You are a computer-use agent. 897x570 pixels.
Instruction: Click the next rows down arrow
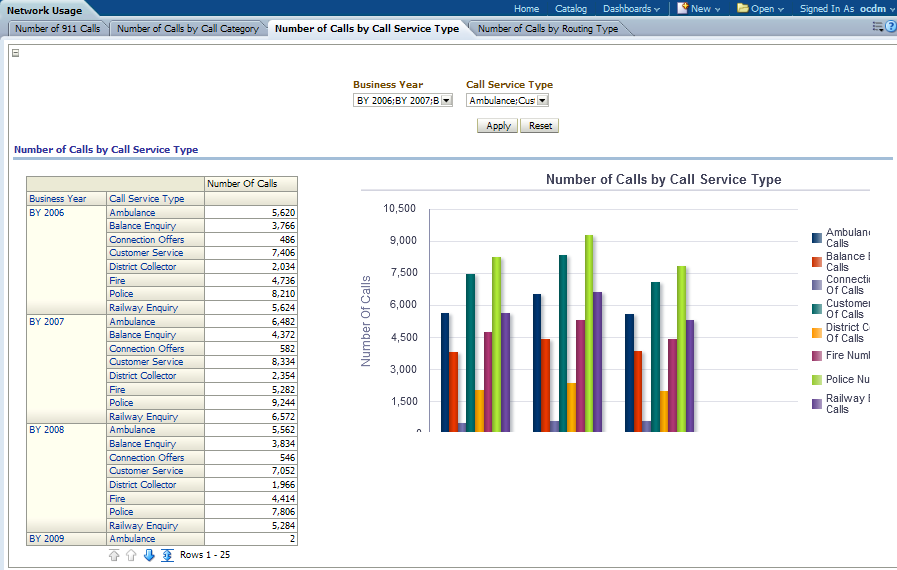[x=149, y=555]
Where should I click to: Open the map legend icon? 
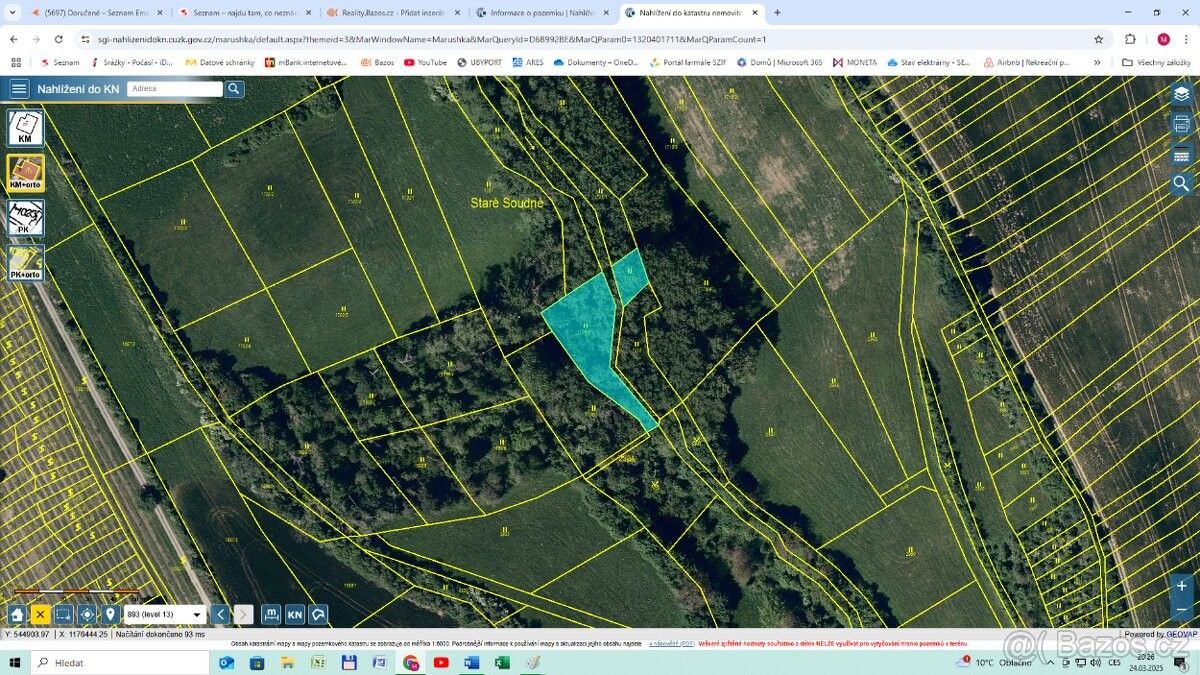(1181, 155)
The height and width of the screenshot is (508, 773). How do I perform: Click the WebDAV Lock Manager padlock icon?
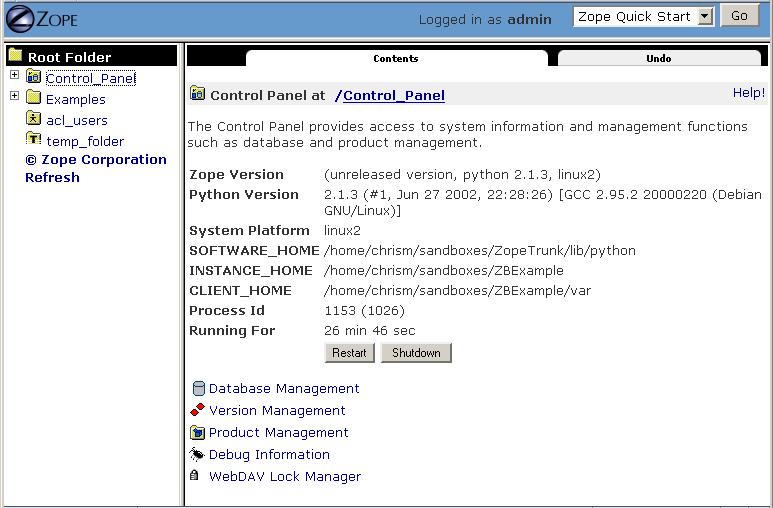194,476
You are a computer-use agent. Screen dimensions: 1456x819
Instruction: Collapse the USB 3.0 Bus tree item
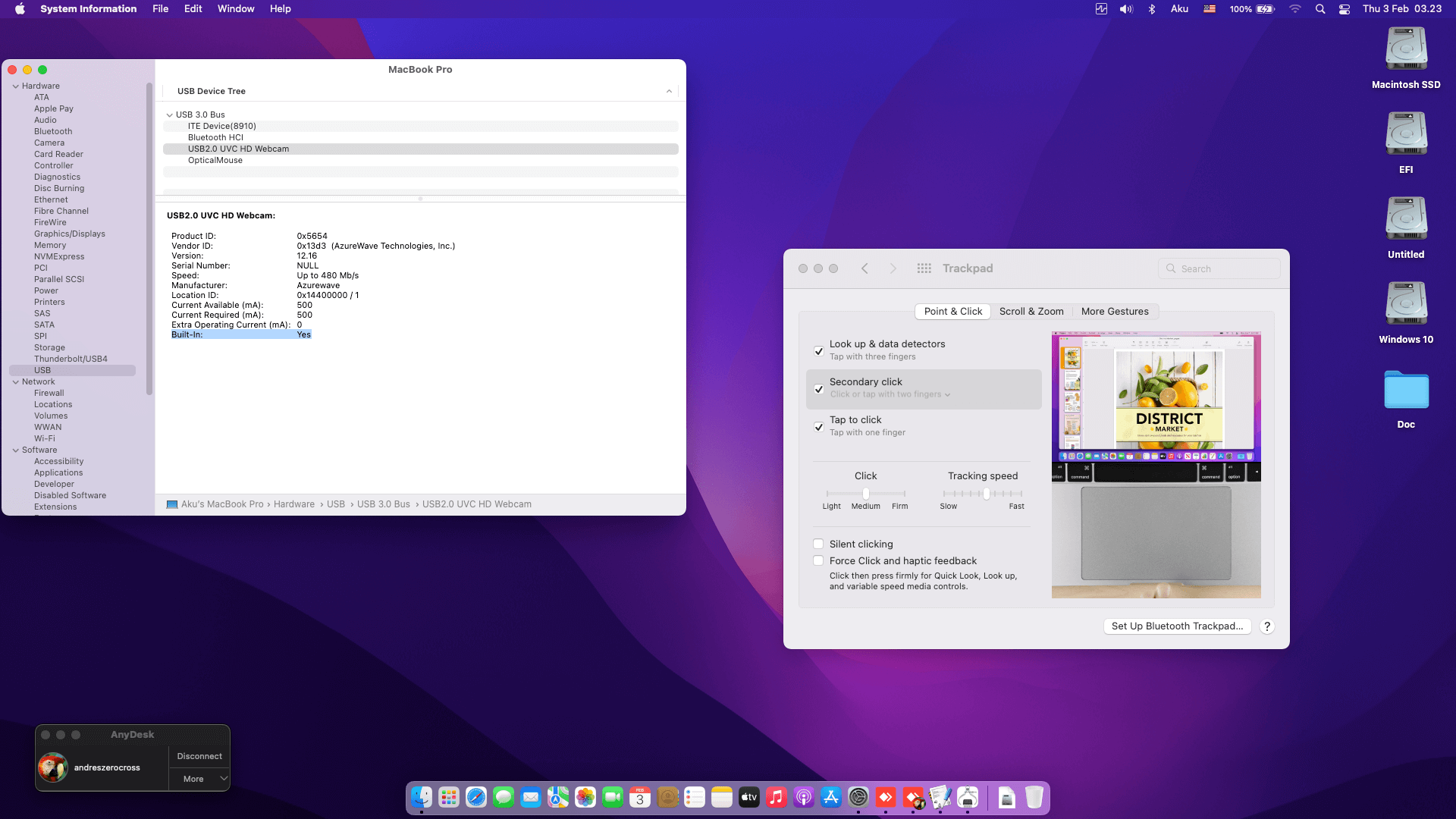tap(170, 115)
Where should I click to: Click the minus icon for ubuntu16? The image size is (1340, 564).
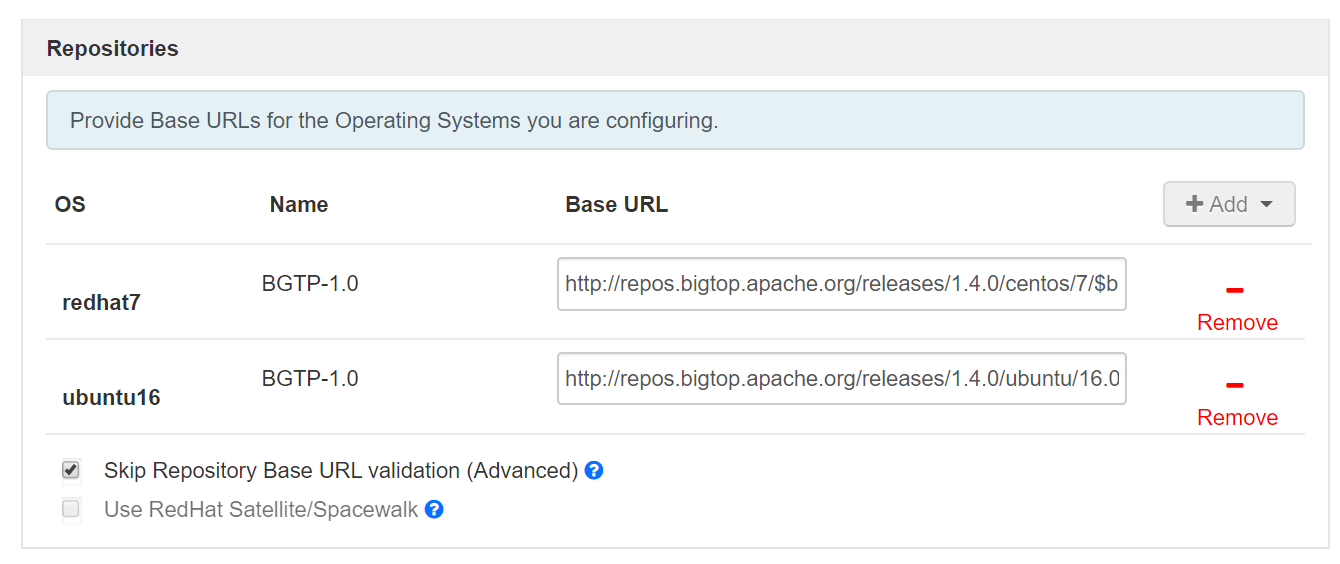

────────

● **What the task requires**
Return every line of the listing above that contains the word "agent".

● **Full solution**
You are a computer-use agent. 897x570 pixels.
You are a computer-use agent. Screen dimensions: 1456x819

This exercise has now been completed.